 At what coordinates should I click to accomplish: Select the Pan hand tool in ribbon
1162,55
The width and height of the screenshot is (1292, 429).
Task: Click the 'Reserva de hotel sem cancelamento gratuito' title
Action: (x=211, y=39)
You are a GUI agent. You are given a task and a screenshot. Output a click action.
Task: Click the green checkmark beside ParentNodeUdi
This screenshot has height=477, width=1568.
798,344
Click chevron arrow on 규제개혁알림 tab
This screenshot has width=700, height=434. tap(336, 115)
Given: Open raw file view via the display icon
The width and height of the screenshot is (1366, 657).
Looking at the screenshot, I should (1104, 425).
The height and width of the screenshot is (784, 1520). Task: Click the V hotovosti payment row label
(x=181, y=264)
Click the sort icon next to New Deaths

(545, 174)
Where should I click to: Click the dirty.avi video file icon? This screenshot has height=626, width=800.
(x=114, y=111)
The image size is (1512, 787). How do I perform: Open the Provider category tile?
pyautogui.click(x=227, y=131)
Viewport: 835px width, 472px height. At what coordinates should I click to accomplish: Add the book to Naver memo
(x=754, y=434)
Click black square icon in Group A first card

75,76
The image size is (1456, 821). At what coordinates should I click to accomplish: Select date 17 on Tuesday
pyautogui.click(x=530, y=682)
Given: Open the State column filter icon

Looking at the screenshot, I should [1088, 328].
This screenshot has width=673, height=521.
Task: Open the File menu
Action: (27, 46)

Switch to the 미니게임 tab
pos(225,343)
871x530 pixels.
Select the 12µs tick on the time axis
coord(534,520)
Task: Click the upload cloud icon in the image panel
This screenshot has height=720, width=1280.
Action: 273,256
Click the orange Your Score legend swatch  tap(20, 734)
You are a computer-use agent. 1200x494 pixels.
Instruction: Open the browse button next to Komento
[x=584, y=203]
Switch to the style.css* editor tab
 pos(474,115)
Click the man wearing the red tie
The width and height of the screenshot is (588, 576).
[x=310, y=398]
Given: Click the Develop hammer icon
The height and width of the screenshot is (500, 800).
──────────────────────────────
Task: After locating the line above that contains "Task: Click the upload", write out that line and every later one exactly, through the last line of the material, and nothing else.

Task result:
Task: Click the upload cloud icon in the image panel
This screenshot has height=720, width=1280.
Action: 273,256
Click the orange Your Score legend swatch  tap(20, 734)
You are a computer-use agent. 1200x494 pixels.
Instruction: Open the browse button next to Komento
[x=584, y=203]
Switch to the style.css* editor tab
 pos(474,115)
Click the man wearing the red tie
The width and height of the screenshot is (588, 576).
[x=310, y=398]
Given: Click the Develop hammer icon
The height and width of the screenshot is (500, 800).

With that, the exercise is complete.